Microstructural characterization and properties of a Ti-Ta-Si-Ni metallic glass surface alloy fabricated on a TiNi SMA substrate by additive thin-film electron-beam method

Abstract

An important factor limiting the wide application of thin-film metallic glass (TFMG) coatings for improving the surface-sensitive properties of structural alloys is the poor adhesion of TFMG to substrates. This problem can be overcome through the synthesis of MG surface alloys (MGSAs) by additive pulsed electron-beam melting of film/substrate systems of high glass-forming ability. In this work, this approach is applied to the [film (Ti60Ta30Si10, at.%, 100 nm)/substrate (TiNi alloy)] system using a low-energy, high-current electron beam (~2.5 μs, ~15 keV, 1.7 J/cm2) at 10 synthesis cycles and 10 pulses per cycle.
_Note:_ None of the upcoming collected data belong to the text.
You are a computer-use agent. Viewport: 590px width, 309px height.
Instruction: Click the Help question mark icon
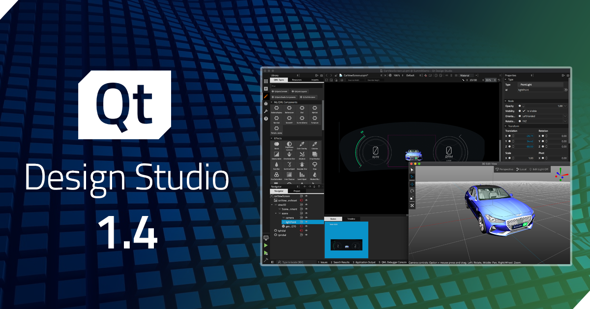[x=266, y=119]
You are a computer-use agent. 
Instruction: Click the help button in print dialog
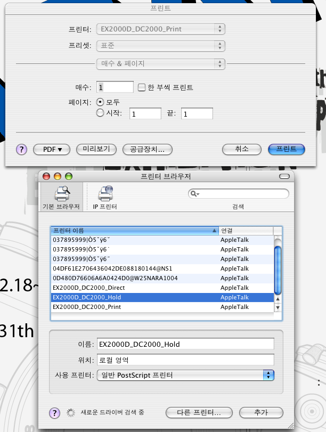(22, 150)
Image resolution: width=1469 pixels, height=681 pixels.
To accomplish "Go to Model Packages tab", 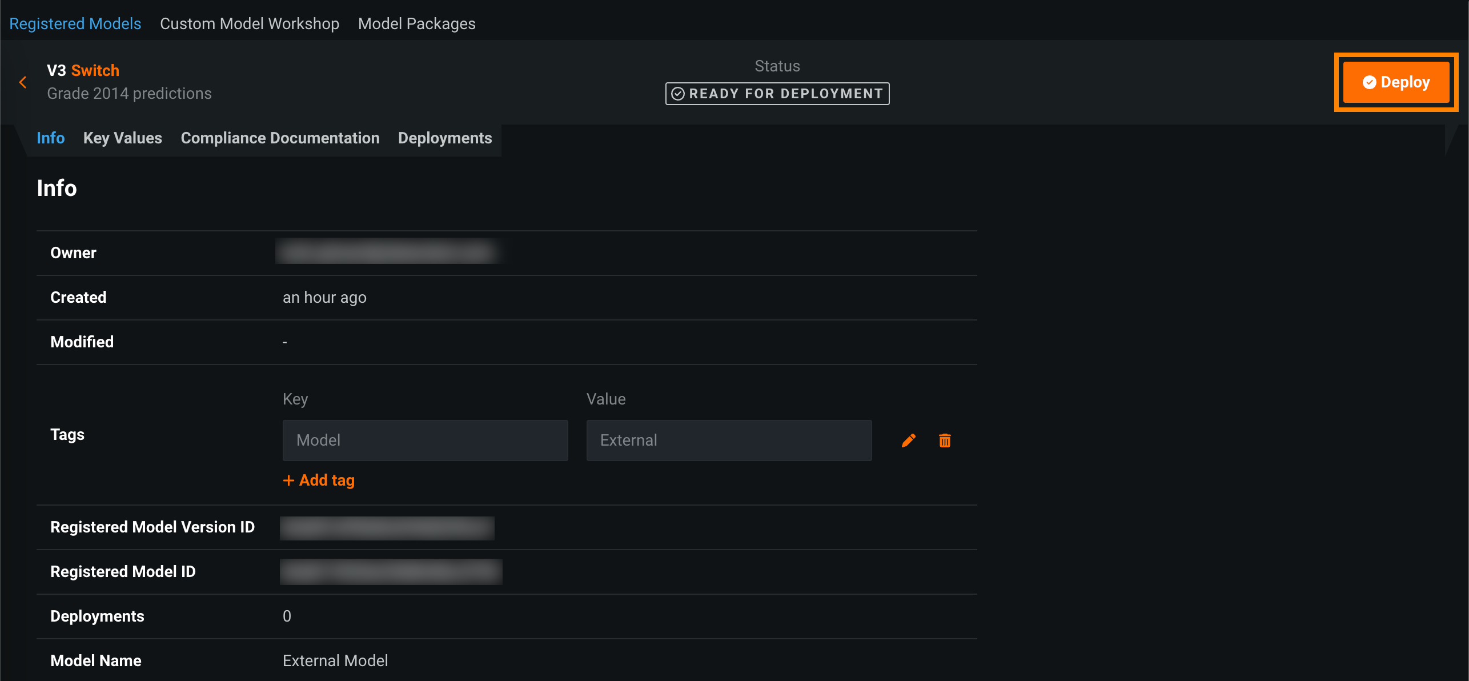I will tap(416, 23).
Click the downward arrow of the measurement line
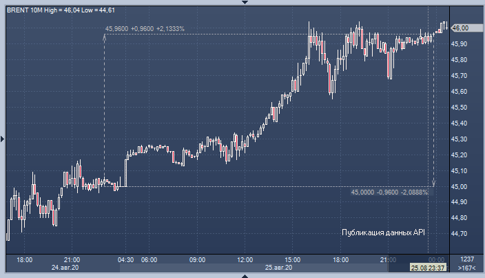 [x=434, y=183]
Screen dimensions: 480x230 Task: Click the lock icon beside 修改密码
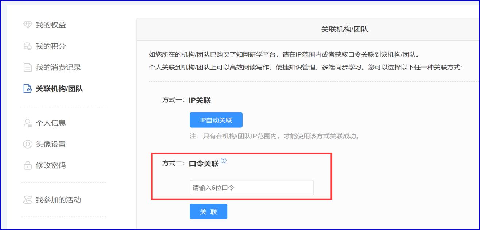tap(28, 166)
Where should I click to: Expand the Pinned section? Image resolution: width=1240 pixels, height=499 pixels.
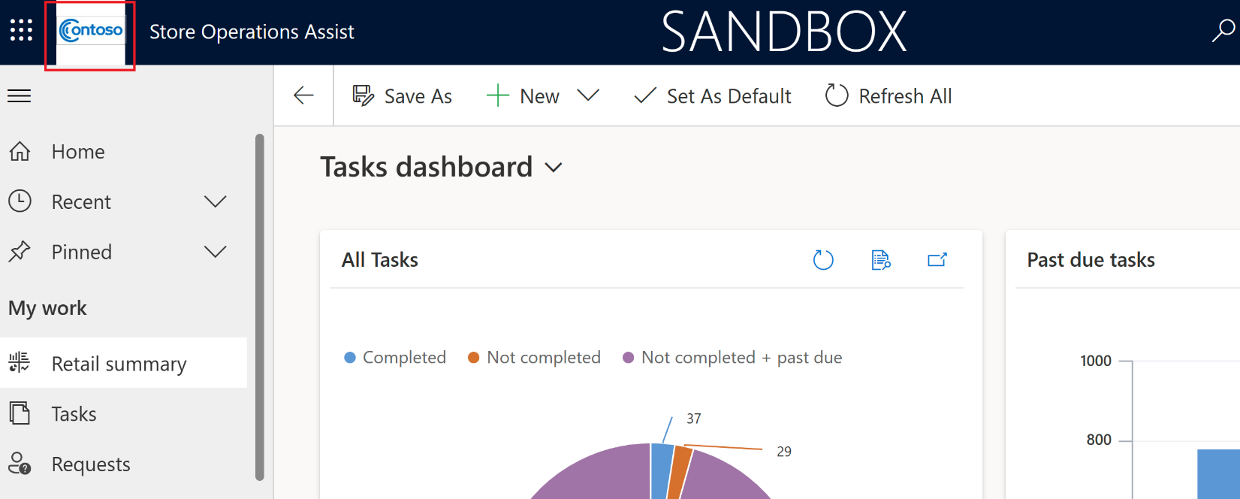[216, 252]
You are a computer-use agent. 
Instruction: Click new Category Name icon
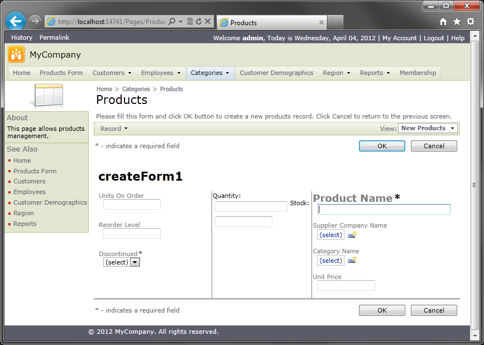tap(352, 261)
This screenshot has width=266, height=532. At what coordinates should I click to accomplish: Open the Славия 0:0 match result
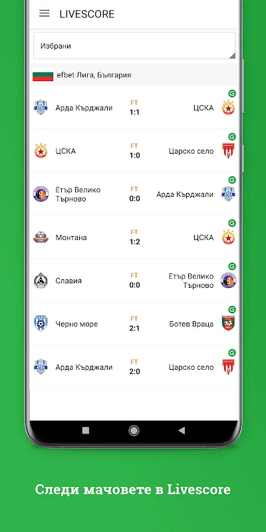(x=134, y=281)
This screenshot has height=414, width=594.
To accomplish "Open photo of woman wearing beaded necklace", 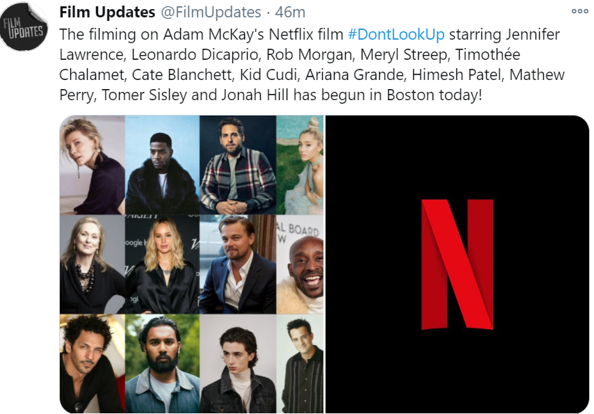I will pos(93,264).
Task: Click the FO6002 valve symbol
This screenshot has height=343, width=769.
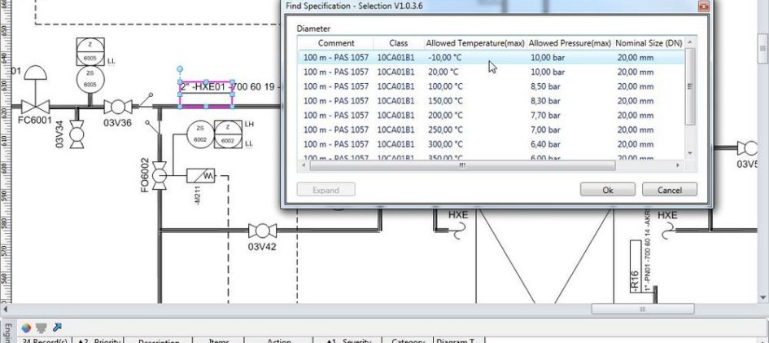Action: click(160, 174)
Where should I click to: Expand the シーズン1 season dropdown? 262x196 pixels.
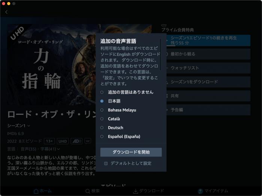click(19, 125)
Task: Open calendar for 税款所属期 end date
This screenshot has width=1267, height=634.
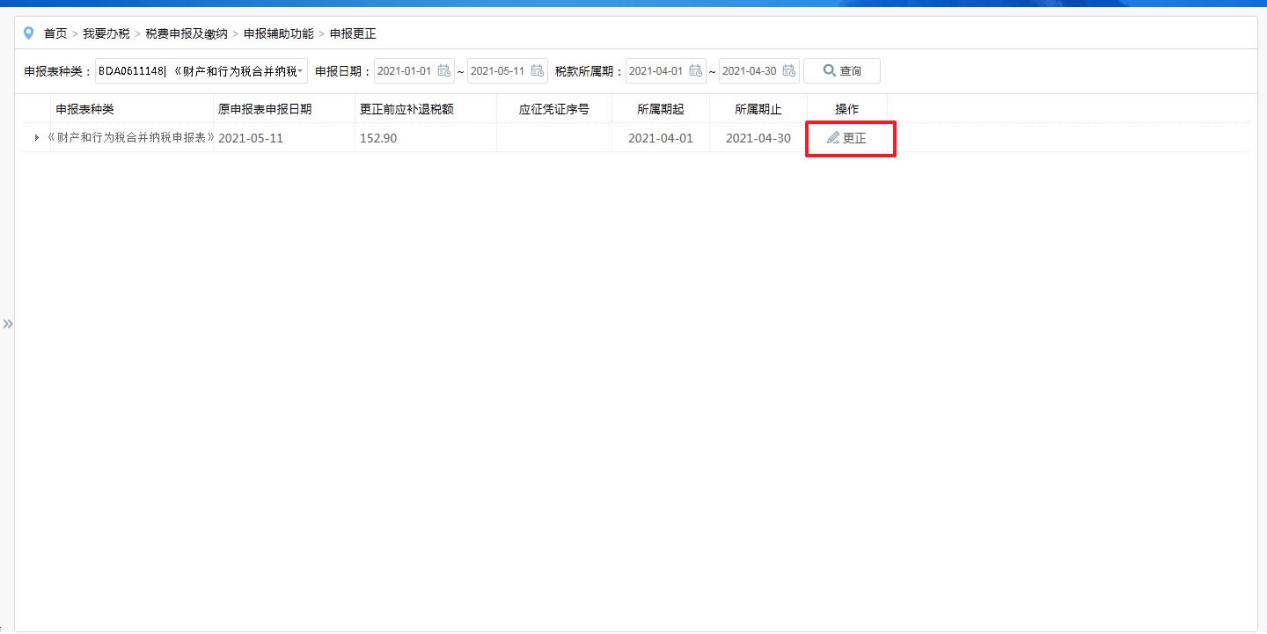Action: click(788, 70)
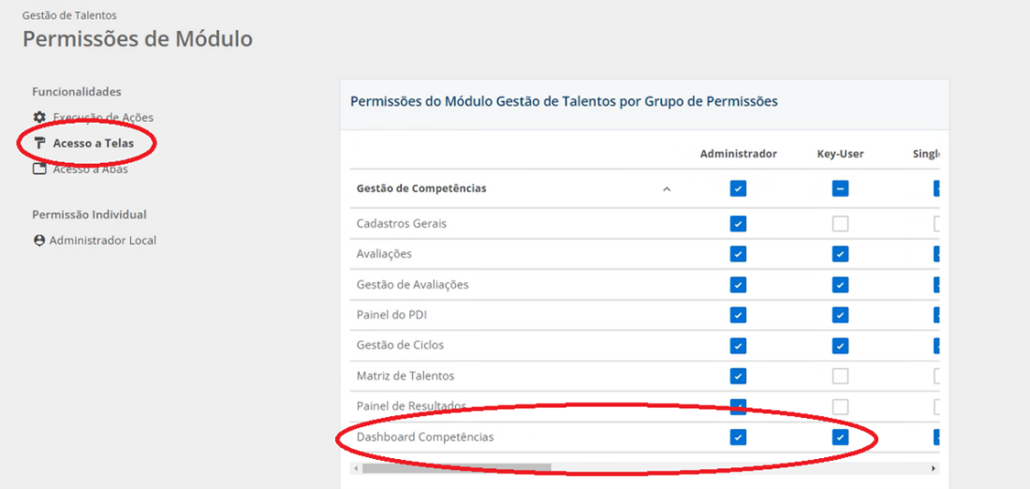The height and width of the screenshot is (489, 1030).
Task: Enable Key-User access to Cadastros Gerais
Action: [x=840, y=224]

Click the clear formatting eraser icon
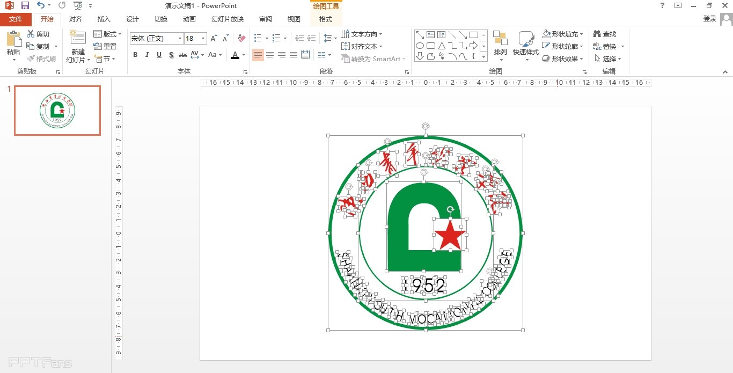coord(241,38)
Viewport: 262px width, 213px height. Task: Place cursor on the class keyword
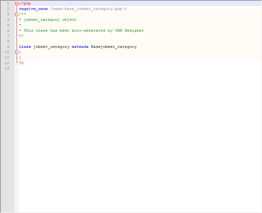click(x=25, y=47)
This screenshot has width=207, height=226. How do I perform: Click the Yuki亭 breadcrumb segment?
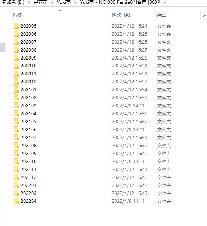tap(64, 2)
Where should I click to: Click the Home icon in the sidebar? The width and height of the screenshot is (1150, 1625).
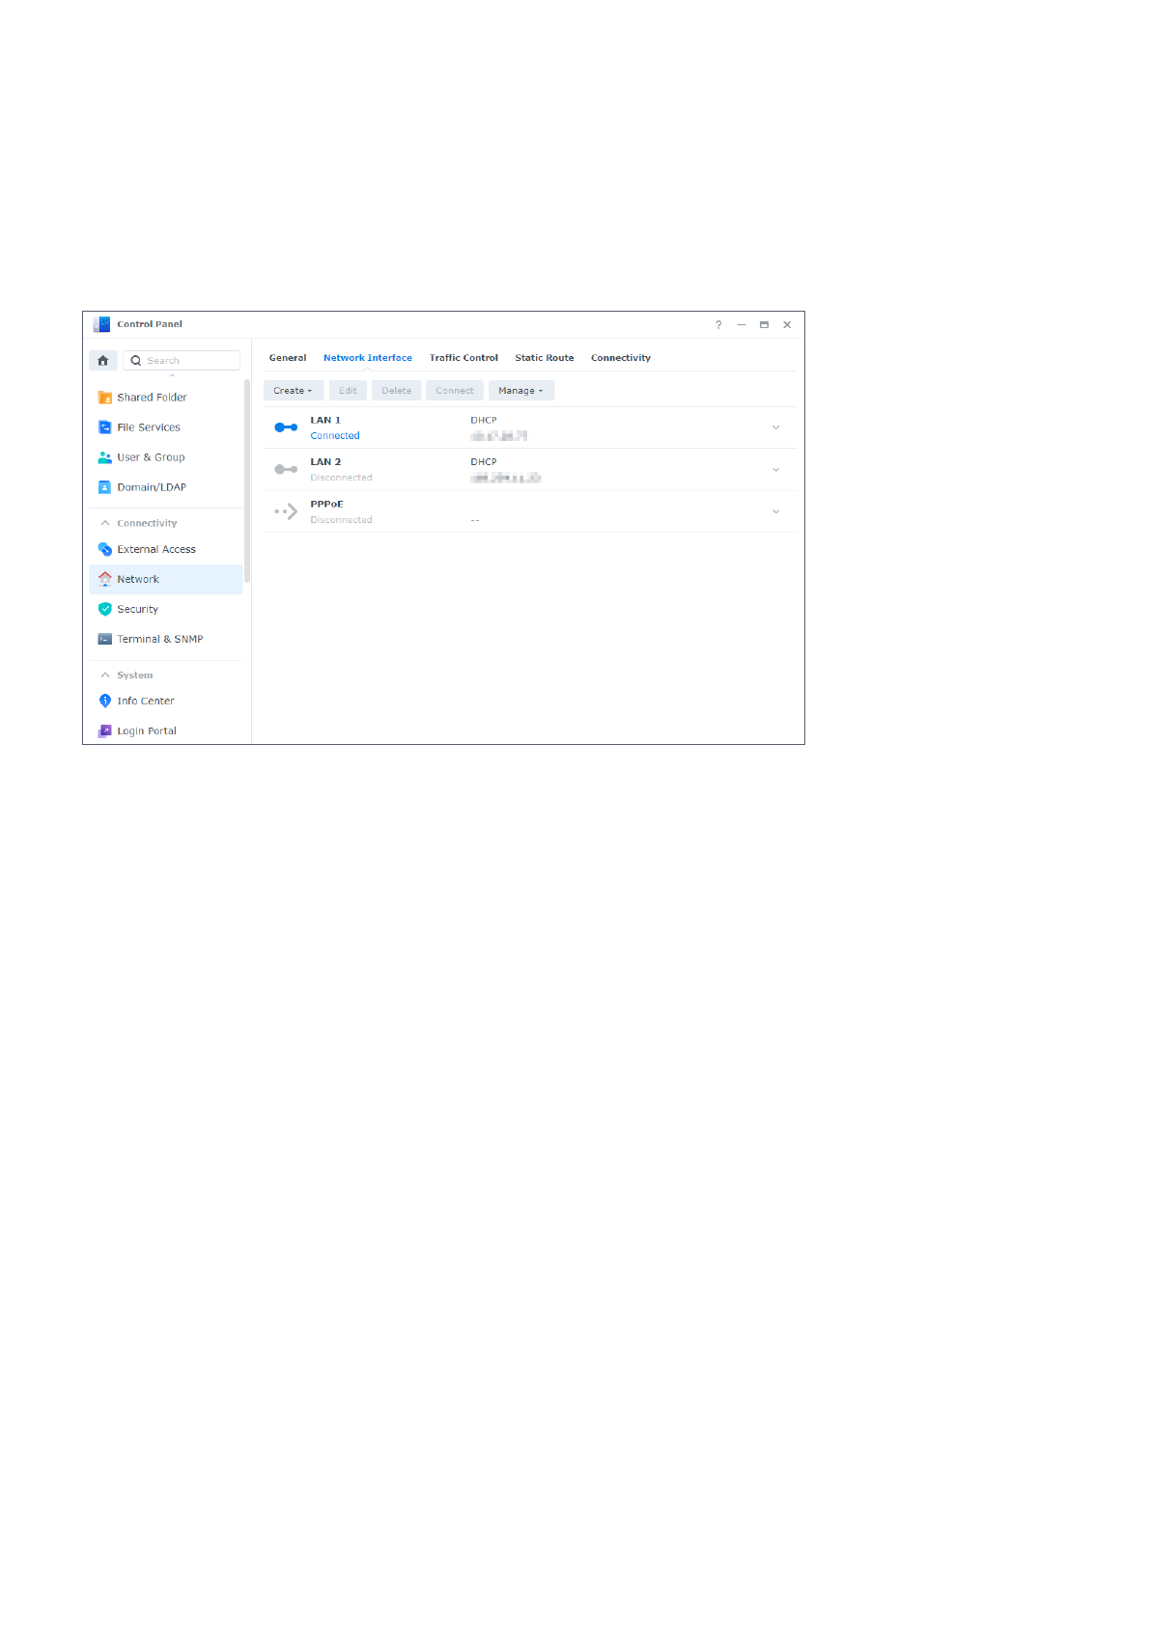[x=102, y=361]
Using SEM/WDS, XRD and cross-sectional HRTEM/EDS/SAED analyses it has been found that ~1.5 μm thick SA has completely MG structure, in which the near-surface ~500 nm thick Ni-depleted layer has composition ~Ti56Ta23Ni11Si10. Beneath the MGSA, the ~200 nm thick nanocomposite Ti50Ni30÷40(Ta + Si)20÷10 sublayer, consisting of Ti2Ni nanograins embedded in the amorphous phase is formed. The nanocomposite sublayer is followed by the intermediate sublayer with the eutectic columnar nano-grain B2-structure, which provides the diffusion bonding of MGSA with unmelted TiNi substrate. The monotonic depth dependences of hardness, elastic modulus, depth recovery ratio and plasticity, obtained by indentation, indicate the mechanical compatibility of the MGSA and underlying sublayers with the TiNi substrate. The adhesion-related failure of the MGSA during scratch testing proceeds in the ductile mode mainly through the plastic flow of intermediate sublayer. Evaluation of shape memory effect and superelasticity by torsional deformation technique has shown that synthesis of the MGSA results in an almost 2-fold increase in the martensitic shear stress and significant decrease in the stress hysteresis width compared with the untreated TiNi samples. The irreversible residual strain is ~0.8% at a maximum strain of 6%. Potentiodynamic polarization measurements have shown that synthesis of the MGSA results in the significant enhancement in corrosion resistance of test samples in the Lock-Ringer salt solution.